SELECTED EXTRACT
(begin)

Reynaldo is a dutiful, trusted servant of Polonius. We know that from the simple fact that Polonius trusts him to make an international trip with money. We can be sure Reyanldo will do as instructed, as best he can.

Reynaldo appears in the play only in Scene 6. He never returns, and is not seen in the play after Scene 6 because he is dead. Laertes will kill him in Paris.

Look at exactly what Polonius tells Reynaldo to do, and consider how it will look to Laertes, in Paris.

Polonius gives Reynaldo a rather long list of things to find out in Paris. He tells Reynaldo to do the various things, including talking to people about Laertes, before he presents himself to Laertes. It will obviously take Reynaldo long enough, to do what Polonius asks, that word of Reynaldo's presence and activities will reach Laertes before Reynaldo does.

In particular, Reynaldo is to speak to friends of Laertes. Those are the exact persons who will talk to Laertes. Reynaldo is to say to them various things, things which could be construed as defamatory, that Reyanldo just makes up. Even if Reynaldo hits on a truth about Laertes by accident, it's offensive for him to be saying such things.

Before Reynaldo presents himself to Laertes, friends of Laertes will tell him that there's a new Dane in town, who says he's a family acquaintance, and who's saying things like, Laertes has a bad reputation as a gambler (which Reynaldo will do as he raises subjects in conversation that Polonius wants him to check.) Laertes won't like it a bit. As several of his friends tell him similar stories, of the Danish family acquaintance who's saying that Laertes gambles, consorts with prostitutes, and whatever else Reynaldo thinks of to say, Laertes will very seriously want to know who's doing that. He will easily find out. He'll simply walk through the neighborhood with his friends, until one of them points to Reynaldo, who will still be doing as Polonius instructed him. At that point, Laertes will draw several conclusions.

  • Reynaldo is a liar. The "family acquaintance" story he's been spreading is not true. He's a servant, and Laertes knows it full well. Reynaldo is lying about being a family acquaintance to conceal who he really is.
  • Why is Reynaldo in Paris? Laertes will conclude it's because he's been fired by Polonius. Since Polonius is so influential in Denmark, Reynaldo couldn't get another good job there, so he's come to the Danish neighborhood in Paris hoping to find a position. That will be confirmed, for Laertes, by the fact that Reynaldo has been checking on the employment of servants in Paris (as Polonius told him to do.)
  • Why would Polonius fire Reynaldo? Because of his slanderous mouth. Laertes will think Reynaldo got caught saying the same sort of things about Polonius, in Denmark, that he's going around saying about Laertes in Paris. So of course Polonius has fired him.
  • The reason Reynaldo is saying such things about Laertes in Paris is out of resentment against being fired. Reynaldo is out for revenge against the family that fired him.

(end)

COLLECTED DATA
(begin)

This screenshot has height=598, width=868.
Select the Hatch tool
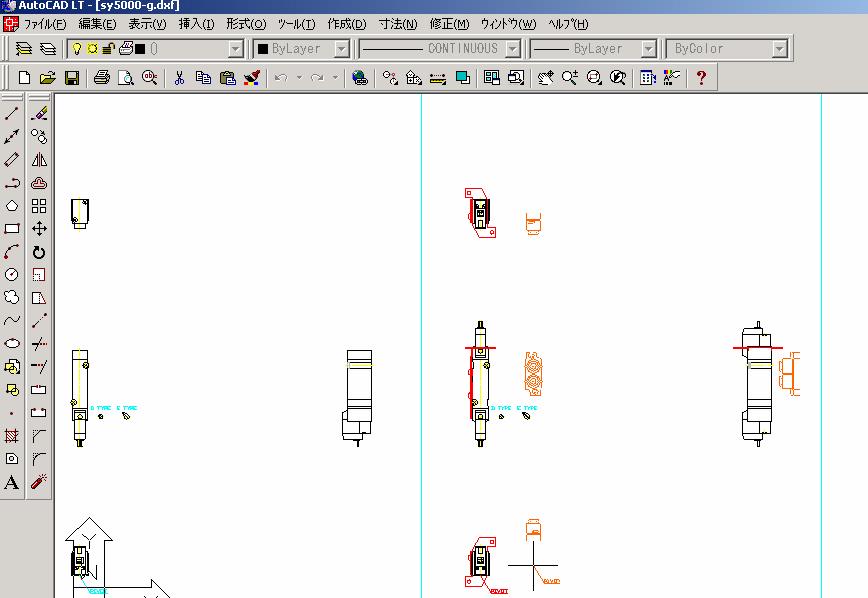(x=12, y=436)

(end)

THINGS TO DO
#1 Rewrite the essay on Reynaldo starting with "Look at exactly" and going on through "before Reynaldo does.", putting "a lengthy list" in place of "a rather long list".
#2 Carry the essay on Reynaldo and Laertes forward from its last sentence.

THE ANSWERS
#1
Look at exactly what Polonius tells Reynaldo to do, and consider how it will look to Laertes, in Paris.

Polonius gives Reynaldo a lengthy list of things to find out in Paris. He tells Reynaldo to do the various things, including talking to people about Laertes, before he presents himself to Laertes. It will obviously take Reynaldo long enough, to do what Polonius asks, that word of Reynaldo's presence and activities will reach Laertes before Reynaldo does.

#2
Laertes will be extremely angry about it, based on what he will conclude. His temper will be burning hot.

When we first see Laertes in the play, we may take him for a typical young man. Later, we learn some important specifics about him. We learn, for one thing, that when some event gets him going, he has a violent temper. His storming of the Castle, at the head of the rabble, is more than enough confirmation of that. We also learn Laertes has outstanding skill with a sword.

Reynaldo has made an outstanding swordsman, who has a violent temper, extremely angry at him.

Laertes will go up to Reynaldo, grab him by the collar, with his other hand on the hilt of his sword, and say to him (pardon my lack of Shakespearean finesse) "just exactly what the hell do you think you're doing, pal?!"

Laertes will be expecting, and demanding, that very instant, the most abject apology human lips have ever uttered. Will he hear it? No.

Confronted like that, Reynaldo will immediately tell Laertes the truth. But, what is the truth?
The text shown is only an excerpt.